Rehabilitation is the theory associated with the Idealist temperament and is the most refined of all four. To execute it properly, you have to inflict the exact same amount of harm the offender inflicted on you and of the exact same kind.

You say, essentially: “You hurt me greatly. But you don’t seem to care too much. Let me make you feel exactly as you made me feel, and maybe then you’ll understand how evil your actions were.” You do this for the sake of the offender, to reform him, to make him a better person.

This requires interpersonal utility comparisons which is subtle and tricky.

Retribution is the Guardian punishment. It, too, requires proportionality, but it’s more flexible, needing only the same amount of harm but not the same kind of harm. The case of theft is easiest and where retributive punishment is most similar to rehabilitative. Smith stole $2,000 from Jones, so Smith should first offer restitution to Jones, i.e., give the money back, but then he should also be punished extra with a $2,000 fine to paid to the government. However, the fine could in this case be replaced with, say, 30 days in jail.

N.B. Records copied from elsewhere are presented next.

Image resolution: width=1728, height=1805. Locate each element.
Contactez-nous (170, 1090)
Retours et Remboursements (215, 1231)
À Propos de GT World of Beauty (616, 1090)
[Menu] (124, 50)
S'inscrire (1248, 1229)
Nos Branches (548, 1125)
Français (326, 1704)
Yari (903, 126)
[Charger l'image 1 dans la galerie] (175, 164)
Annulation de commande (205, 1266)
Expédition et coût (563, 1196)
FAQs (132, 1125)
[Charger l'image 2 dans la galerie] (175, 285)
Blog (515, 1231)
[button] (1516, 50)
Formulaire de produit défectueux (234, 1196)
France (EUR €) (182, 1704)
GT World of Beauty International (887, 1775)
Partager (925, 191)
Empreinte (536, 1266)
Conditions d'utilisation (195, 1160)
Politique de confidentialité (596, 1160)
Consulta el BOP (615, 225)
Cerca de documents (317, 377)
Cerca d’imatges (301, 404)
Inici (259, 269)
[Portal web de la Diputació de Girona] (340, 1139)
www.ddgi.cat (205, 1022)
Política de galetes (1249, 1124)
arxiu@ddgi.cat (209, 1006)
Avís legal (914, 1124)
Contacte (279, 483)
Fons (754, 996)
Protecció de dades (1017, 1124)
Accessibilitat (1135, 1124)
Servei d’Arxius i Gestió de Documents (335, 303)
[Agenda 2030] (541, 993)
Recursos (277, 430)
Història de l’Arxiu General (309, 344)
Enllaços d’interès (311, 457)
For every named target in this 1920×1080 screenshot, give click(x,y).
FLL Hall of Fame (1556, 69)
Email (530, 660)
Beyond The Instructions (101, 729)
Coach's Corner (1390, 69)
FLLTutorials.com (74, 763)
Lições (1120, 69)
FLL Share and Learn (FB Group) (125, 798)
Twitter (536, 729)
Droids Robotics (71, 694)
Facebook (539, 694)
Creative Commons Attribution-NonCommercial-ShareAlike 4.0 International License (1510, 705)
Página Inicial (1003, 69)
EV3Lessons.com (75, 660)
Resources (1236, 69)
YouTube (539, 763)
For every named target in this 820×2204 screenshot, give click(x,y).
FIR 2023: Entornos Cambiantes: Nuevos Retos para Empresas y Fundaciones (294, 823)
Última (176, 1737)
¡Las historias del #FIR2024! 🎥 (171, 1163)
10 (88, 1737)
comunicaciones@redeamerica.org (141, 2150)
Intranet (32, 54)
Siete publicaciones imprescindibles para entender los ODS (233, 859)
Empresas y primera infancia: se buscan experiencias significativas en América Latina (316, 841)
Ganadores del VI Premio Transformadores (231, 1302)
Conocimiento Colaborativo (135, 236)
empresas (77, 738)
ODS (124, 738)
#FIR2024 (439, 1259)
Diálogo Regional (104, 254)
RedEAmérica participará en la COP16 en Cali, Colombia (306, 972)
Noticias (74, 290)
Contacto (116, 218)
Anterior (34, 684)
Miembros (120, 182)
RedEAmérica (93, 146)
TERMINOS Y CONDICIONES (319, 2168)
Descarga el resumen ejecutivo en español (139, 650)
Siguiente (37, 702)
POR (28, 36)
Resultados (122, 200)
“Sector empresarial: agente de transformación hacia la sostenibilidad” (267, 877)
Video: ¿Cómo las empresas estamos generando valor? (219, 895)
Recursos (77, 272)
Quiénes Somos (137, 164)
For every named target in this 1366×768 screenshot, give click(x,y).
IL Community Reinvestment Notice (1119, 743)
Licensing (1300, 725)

Retribution is “justice.” Punishment inflicted for this reason is what the criminal “deserves.” The harm to the victim is fully deflected and is 100% redirected back onto the criminal in the manner of Newton’s third law. The proper cosmic order of things is thereby restored.

Deterrence, devised by Rationals to contain Barely Humans, no longer requires proportionality. However, it can feature it. A law stipulates a punishment of X years in prison for stealing a car. It so happens that without the law, car thefts would double; in other words, the law deters 50% of the relevant crime. In that case, from our utilitarian point of view, the harm spared to the victims must be balanced by the harm to the criminals from the state. X’s disutility should then be less than or equal to the average unhappiness felt by a car owner from having his car stolen.

It need not feature it, however. If (1) a fine of $10 deters 90% of car thefts, yet (2) 5 years in prison deters 90.1% of car thefts, then the former punishment is much better, since the thieves remain members of society whose happiness the legislator is trying to maximize. The harm to them from (2) is enormous, yet the social benefits are negligible. The cause of the greatest pleasure for the greatest number is better served with (1).

Condemnation, visited by Artisans upon Monsters, does not even require a crime! It’s not even punishment for any specific crime but preemptive social self-defense based upon a judge’s belief that the offender is totally depraved and will surely commit further crimes in the future. (In this case it differs from normal individual self-defense in the present.)